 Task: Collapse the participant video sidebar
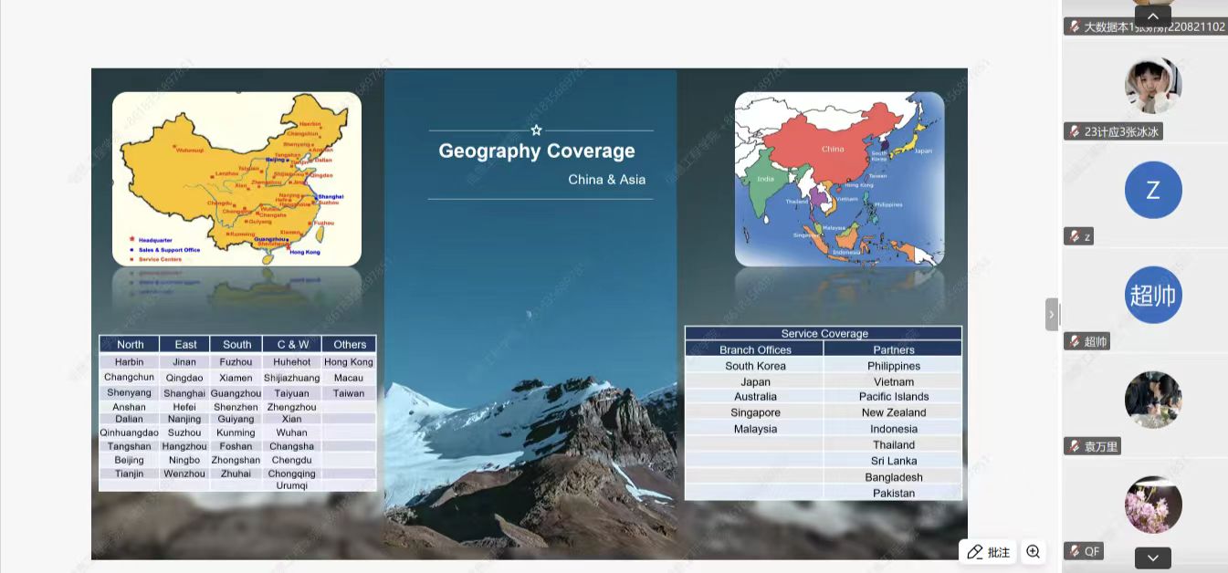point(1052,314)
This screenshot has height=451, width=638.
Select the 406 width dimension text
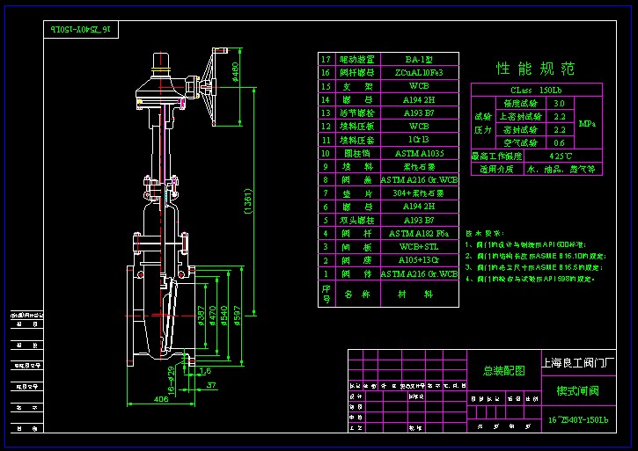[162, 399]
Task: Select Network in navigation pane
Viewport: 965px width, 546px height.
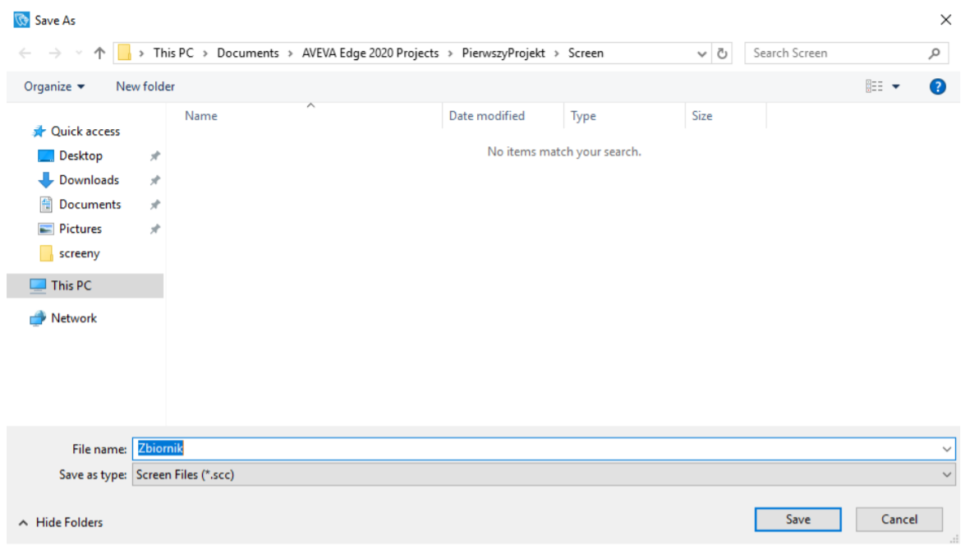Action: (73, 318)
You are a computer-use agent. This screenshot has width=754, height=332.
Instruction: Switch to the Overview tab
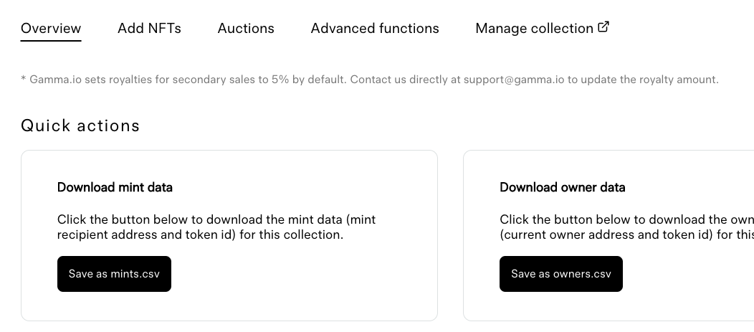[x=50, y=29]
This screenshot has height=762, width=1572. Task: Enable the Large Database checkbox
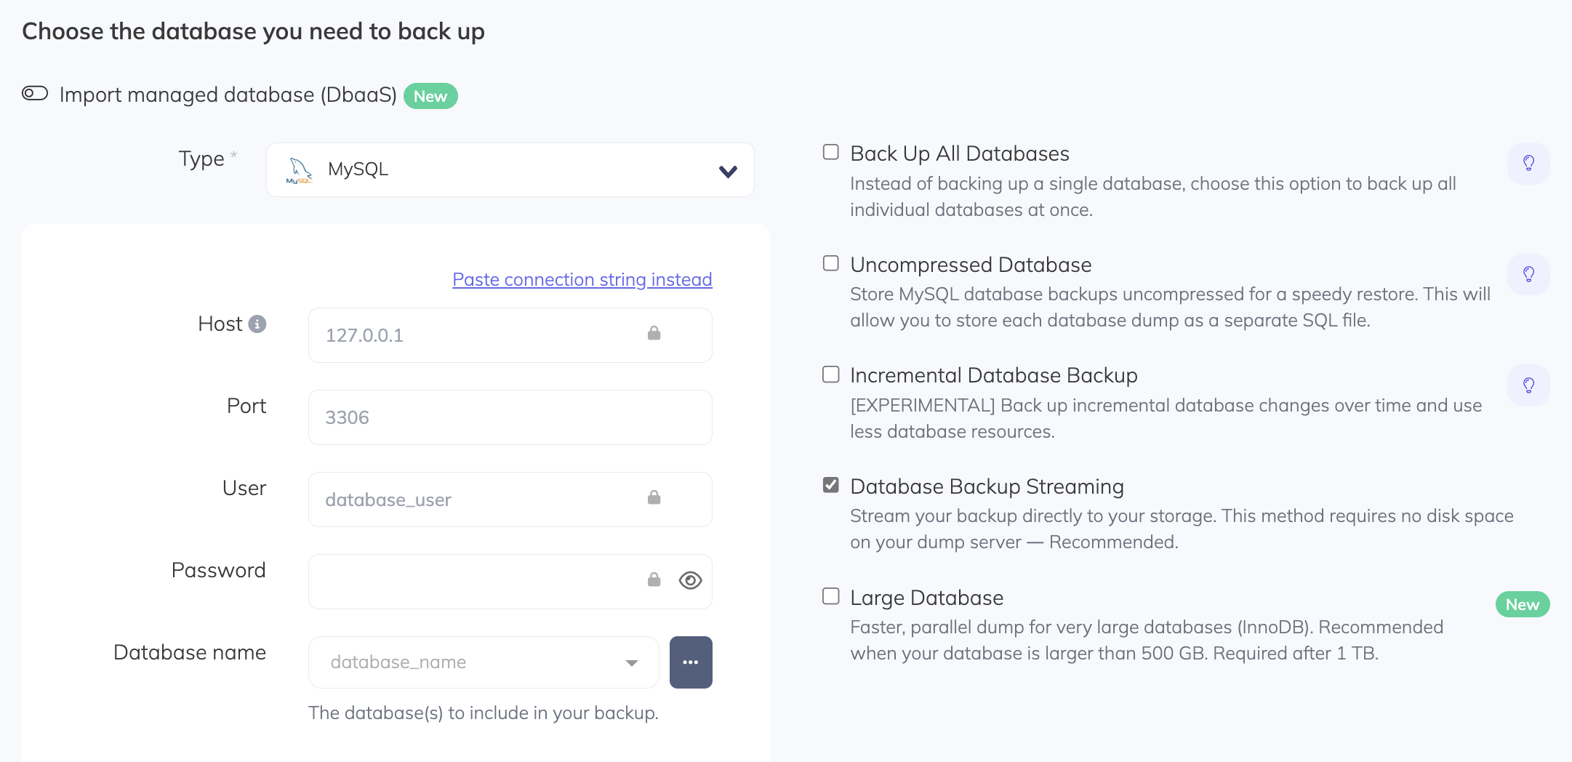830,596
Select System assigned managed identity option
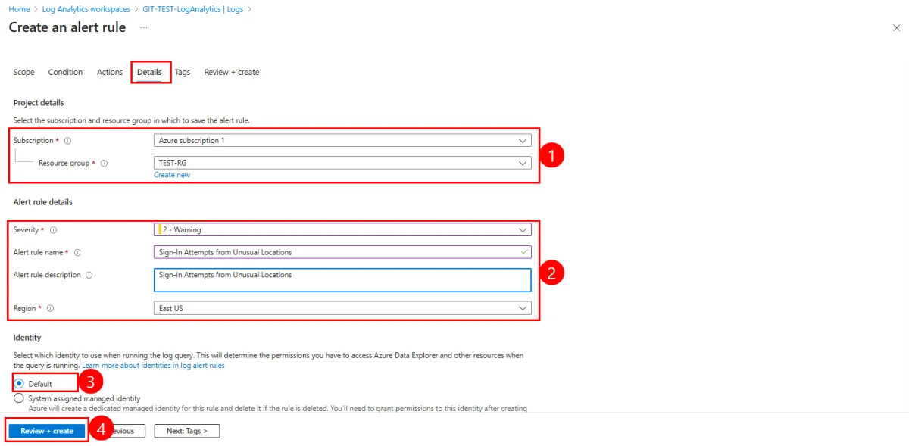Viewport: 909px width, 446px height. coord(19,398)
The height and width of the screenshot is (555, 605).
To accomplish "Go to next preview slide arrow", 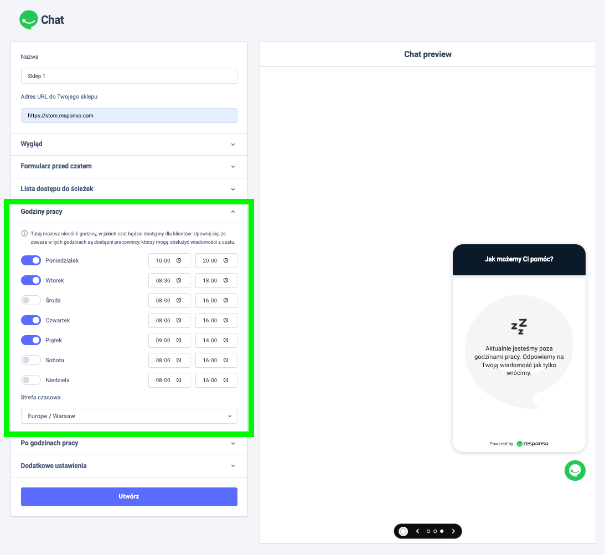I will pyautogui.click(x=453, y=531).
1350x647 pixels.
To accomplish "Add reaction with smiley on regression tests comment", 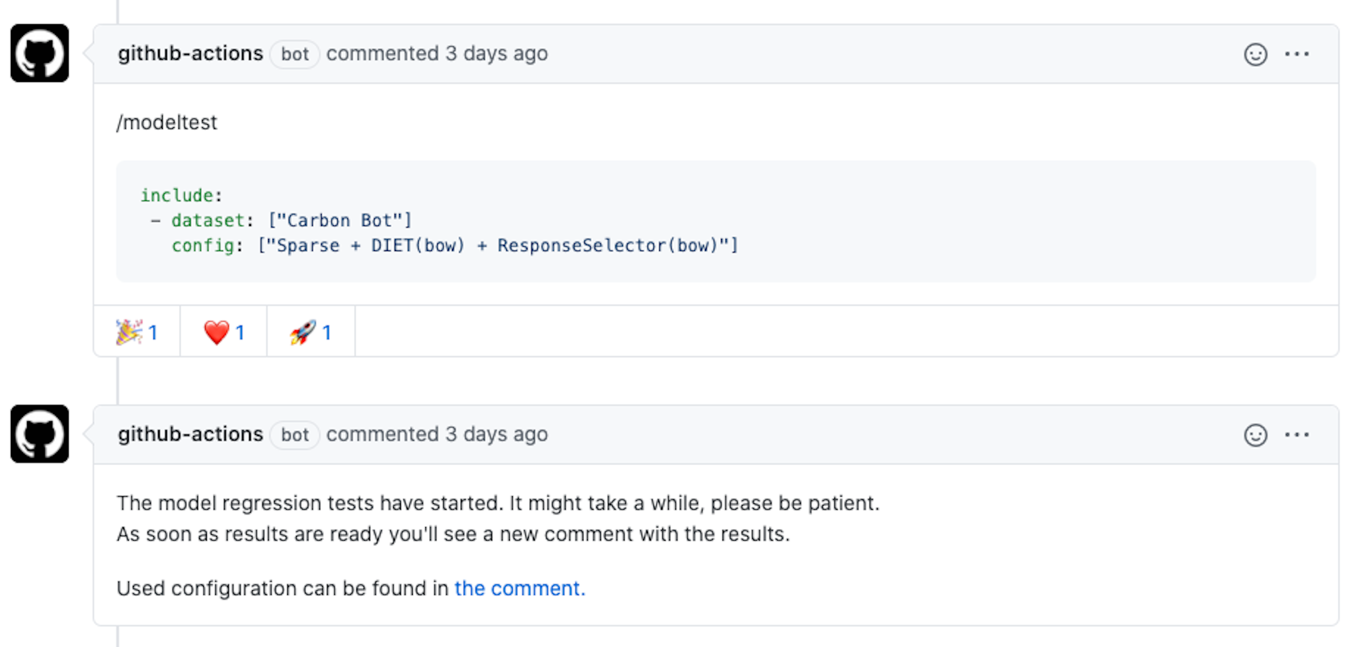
----------
• Task:
Reproduce the data above word for word from its first line through the line that holds "You are a computer-use", both ends included; skip pictures.

• Reply to the exercise:
 Task: Collapse the participant video sidebar
point(1052,314)
This screenshot has height=451, width=638.
Select the 406 width dimension text
[162, 399]
Task: Select Network in navigation pane
Viewport: 965px width, 546px height.
Action: (73, 318)
You are a computer-use agent. This screenshot has width=754, height=332.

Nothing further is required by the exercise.